Test cricket (also Test match) can complete according to one of six scenarios:

  1. All four innings are closed: the last batting team has lost all batsmen, falling behind in the score, which is formed due to the difference in wounds;
  2. The team that hits in the fourth inning takes the lead in the number of runs. The match is over, the score is based on the number of wickets that have not been destroyed;
  3. In the third inning, the team that has hit the second time continues to lag behind the team that has hit only once. In such a situation, the fourth inning is not played;
  4. The time of the match has expired and the result has not been achieved. The winner is not announced (the reason may be bad weather conditions, ineffective game time management or attempts by one of the teams to minimize the score gap);
  5. The match was interrupted due to the inadequate quality of the playing court;
  6. The side that, for whatever reason, refused to enter the field, was awarded a technical defeat.

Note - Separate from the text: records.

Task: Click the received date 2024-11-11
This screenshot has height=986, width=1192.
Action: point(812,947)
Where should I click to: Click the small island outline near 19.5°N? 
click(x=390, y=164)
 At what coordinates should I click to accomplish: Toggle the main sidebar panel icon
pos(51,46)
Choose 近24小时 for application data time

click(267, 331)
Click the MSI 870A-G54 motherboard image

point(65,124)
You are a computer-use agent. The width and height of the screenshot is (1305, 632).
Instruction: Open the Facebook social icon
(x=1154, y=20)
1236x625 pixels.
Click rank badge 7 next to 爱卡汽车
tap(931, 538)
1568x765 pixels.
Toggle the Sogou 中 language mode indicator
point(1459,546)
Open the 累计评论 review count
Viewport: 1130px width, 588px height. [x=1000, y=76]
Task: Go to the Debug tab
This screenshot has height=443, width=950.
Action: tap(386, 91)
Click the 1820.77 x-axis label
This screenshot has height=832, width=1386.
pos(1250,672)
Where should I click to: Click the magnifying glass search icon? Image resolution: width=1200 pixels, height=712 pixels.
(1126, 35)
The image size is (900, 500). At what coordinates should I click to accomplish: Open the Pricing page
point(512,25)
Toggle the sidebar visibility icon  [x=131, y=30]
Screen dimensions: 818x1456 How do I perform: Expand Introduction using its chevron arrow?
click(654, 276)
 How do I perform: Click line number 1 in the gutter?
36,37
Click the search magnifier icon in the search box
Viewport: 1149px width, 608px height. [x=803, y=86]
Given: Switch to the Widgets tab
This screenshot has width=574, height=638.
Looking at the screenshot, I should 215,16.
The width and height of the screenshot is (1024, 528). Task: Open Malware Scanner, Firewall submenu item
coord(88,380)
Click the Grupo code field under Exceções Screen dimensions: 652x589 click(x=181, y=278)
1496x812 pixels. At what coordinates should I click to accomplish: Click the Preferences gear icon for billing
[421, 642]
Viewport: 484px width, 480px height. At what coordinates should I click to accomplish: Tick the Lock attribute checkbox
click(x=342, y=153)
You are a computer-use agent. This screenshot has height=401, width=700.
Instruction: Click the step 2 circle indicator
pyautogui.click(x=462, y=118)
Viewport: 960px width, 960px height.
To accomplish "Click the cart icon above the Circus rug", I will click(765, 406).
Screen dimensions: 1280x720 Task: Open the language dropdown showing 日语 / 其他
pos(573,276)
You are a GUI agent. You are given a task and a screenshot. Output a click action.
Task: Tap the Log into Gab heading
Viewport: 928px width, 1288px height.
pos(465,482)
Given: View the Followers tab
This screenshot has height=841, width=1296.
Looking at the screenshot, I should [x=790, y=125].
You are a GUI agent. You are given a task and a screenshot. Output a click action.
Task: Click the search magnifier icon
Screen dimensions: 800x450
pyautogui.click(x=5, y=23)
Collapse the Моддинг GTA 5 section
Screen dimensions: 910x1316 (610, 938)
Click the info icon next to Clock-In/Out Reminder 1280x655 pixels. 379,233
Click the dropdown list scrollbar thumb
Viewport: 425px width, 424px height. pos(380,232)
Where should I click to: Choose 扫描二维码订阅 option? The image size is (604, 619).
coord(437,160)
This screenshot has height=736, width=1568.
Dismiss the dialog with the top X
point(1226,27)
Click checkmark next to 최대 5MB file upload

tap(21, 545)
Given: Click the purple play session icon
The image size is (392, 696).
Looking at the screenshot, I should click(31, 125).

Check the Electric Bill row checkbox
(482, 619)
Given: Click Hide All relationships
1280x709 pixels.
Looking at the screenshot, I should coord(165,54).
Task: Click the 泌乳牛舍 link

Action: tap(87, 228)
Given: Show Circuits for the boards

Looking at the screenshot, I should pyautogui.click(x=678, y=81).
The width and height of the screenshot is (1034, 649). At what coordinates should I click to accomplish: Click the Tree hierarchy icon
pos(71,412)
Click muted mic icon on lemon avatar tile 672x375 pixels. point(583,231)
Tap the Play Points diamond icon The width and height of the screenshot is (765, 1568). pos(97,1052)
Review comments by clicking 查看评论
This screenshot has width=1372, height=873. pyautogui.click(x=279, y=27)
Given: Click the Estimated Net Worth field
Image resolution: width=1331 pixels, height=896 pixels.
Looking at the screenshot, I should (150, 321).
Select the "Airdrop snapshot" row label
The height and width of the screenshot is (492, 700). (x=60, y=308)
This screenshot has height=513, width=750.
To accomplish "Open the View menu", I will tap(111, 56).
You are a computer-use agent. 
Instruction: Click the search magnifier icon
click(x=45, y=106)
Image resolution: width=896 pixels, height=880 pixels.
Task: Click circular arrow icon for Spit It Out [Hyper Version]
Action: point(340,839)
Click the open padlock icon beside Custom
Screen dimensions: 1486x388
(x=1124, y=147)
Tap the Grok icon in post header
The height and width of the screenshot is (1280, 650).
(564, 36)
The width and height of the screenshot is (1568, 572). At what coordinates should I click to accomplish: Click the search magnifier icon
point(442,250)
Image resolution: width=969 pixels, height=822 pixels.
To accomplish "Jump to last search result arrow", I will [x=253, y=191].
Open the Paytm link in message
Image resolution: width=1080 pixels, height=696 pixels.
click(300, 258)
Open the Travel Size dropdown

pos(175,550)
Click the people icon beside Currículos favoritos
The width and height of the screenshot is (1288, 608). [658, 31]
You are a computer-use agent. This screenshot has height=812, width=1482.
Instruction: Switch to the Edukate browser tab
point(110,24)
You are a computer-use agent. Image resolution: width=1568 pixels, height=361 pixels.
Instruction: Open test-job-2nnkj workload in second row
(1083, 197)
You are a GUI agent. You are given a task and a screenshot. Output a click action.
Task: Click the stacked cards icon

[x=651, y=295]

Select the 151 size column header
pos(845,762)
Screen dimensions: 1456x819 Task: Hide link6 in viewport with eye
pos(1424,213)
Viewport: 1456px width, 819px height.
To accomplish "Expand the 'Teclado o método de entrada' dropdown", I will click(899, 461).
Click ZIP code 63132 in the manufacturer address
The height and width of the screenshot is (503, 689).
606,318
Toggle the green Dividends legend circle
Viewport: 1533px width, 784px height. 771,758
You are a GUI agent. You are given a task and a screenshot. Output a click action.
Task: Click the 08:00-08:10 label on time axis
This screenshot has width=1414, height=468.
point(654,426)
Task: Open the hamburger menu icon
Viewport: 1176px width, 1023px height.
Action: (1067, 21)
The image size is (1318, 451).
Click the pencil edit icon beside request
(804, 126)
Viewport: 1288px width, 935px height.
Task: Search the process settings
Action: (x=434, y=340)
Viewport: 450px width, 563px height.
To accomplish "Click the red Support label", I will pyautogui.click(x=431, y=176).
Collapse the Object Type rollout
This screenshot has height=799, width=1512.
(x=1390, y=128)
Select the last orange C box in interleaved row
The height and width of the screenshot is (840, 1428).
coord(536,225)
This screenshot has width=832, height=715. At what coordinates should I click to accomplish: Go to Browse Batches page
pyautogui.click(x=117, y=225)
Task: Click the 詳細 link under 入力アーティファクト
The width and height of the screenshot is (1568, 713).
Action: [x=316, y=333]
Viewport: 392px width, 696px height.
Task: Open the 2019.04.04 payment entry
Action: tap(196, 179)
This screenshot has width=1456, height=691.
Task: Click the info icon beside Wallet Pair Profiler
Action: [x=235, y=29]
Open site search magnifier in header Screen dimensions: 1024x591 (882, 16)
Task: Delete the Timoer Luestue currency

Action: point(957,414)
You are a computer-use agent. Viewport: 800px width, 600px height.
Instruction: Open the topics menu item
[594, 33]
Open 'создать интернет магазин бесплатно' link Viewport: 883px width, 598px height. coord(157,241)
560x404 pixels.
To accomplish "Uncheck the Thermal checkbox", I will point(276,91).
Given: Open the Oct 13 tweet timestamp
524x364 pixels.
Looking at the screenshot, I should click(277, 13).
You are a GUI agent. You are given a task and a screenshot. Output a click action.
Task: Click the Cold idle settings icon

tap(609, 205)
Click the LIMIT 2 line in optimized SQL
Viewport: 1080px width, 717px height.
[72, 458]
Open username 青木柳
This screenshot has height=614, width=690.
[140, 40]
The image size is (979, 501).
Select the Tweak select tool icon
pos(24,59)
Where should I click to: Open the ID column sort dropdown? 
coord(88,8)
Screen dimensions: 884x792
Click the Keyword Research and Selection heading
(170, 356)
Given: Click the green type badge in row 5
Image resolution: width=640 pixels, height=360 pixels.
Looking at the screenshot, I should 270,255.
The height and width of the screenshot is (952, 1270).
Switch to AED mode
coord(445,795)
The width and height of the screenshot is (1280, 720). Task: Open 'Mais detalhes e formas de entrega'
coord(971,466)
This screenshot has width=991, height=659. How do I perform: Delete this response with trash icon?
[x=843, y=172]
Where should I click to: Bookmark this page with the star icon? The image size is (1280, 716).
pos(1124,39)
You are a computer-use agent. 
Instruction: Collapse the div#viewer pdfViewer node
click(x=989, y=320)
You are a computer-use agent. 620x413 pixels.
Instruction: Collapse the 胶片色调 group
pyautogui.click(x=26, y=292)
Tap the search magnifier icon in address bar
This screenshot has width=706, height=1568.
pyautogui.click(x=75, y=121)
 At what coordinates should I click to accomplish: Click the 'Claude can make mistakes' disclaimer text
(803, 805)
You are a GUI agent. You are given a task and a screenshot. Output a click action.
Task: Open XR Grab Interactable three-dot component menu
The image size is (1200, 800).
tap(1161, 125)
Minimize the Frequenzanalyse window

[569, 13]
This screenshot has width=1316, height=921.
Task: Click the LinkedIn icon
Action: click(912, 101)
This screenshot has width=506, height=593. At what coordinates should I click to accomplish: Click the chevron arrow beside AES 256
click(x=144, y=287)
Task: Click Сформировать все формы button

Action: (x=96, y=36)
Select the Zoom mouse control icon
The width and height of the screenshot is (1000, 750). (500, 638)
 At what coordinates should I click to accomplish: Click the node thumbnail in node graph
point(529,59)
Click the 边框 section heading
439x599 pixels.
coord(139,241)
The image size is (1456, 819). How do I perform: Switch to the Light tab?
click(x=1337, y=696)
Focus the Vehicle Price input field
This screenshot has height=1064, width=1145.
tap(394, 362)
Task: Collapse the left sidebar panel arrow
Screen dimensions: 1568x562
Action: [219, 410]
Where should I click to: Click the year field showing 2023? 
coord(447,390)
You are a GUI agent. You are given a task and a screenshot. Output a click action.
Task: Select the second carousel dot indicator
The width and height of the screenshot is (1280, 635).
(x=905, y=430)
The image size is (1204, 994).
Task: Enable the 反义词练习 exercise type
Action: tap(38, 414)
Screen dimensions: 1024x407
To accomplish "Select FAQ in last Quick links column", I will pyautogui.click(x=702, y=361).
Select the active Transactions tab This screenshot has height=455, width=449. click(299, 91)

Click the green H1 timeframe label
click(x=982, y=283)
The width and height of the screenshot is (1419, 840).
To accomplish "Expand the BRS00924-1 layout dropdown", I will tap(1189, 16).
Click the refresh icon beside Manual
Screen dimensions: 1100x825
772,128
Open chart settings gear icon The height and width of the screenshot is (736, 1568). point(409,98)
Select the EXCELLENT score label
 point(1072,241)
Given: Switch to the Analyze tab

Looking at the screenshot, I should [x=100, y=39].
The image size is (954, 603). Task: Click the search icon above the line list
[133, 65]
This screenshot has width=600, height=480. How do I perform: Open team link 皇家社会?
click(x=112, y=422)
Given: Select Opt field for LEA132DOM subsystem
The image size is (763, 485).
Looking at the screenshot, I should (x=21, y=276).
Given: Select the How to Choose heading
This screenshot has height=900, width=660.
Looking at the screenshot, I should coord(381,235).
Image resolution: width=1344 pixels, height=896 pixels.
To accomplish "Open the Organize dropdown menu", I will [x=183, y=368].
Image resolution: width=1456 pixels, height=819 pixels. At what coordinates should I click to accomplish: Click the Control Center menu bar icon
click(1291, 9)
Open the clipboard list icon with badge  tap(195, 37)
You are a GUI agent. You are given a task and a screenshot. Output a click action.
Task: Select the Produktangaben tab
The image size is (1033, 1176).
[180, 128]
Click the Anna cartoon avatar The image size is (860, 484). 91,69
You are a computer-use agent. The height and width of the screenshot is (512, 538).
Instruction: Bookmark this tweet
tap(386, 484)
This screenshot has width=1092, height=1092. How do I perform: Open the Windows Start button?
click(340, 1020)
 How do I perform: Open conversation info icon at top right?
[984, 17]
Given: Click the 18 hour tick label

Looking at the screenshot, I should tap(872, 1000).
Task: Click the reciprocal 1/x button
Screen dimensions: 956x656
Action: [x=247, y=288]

Test cricket (also Test match) is mainly held within the series, where one team acts as the host and the other as the guest. With the growing popularity of the limited-overs format, ICC proposed a new option: now all teams with test status play with each other for a six-year cycle, and the one with the highest number of points wins the final trophy. At the same time, it was decided to preserve the historical test series, in which the following pairs of national teams take part:

Name of the competition Date of foundation Opponents
The Ashes 1882-1883 England – Australia
Anthony De Mello Trophy 1951 India– England
Frank Worrell Trophy 1960-1961 West-India– Australia
Richards – Botham Trophy 1963 West-India– England
Trans-Tasman Trophy 1985-1986 New Zealand – Australia
Border – Gavaskar Trophy 1996-1997 Australia – India
Southern Cross Trophy 1999 Australia – Zimbabwe
Sir Vivian Richards Trophy 2000-2001 West-India– South Africa
Clive Lloyd Trophy 2001 West-India– Zimbabwe
Basil D’Oliveira Trophy 2004-2005 South Africa – England
Pataudi Trophy 2007 India– England
Warne – Muralitharan Trophy 2007-2008 Sri Lanka – Australia
Freedom Trophy 2015-2016 India– South Africa
Sobers – Tissera Trophy 2015-2016 West-India– Sri Lanka
Ganguly – Durjoy Trophy 2017 India– Bangladesh

Interestingly: The title of the oldest test series, The Ashes, literally translates to “Ashes”, which is related to a pun that was published in the English press after the Australian victory at The Oval in 1882: “The body shall be cremated and the ashes taken to Australia”. It is noteworthy that the main trophy of the competition is in the form of an urn for ashes.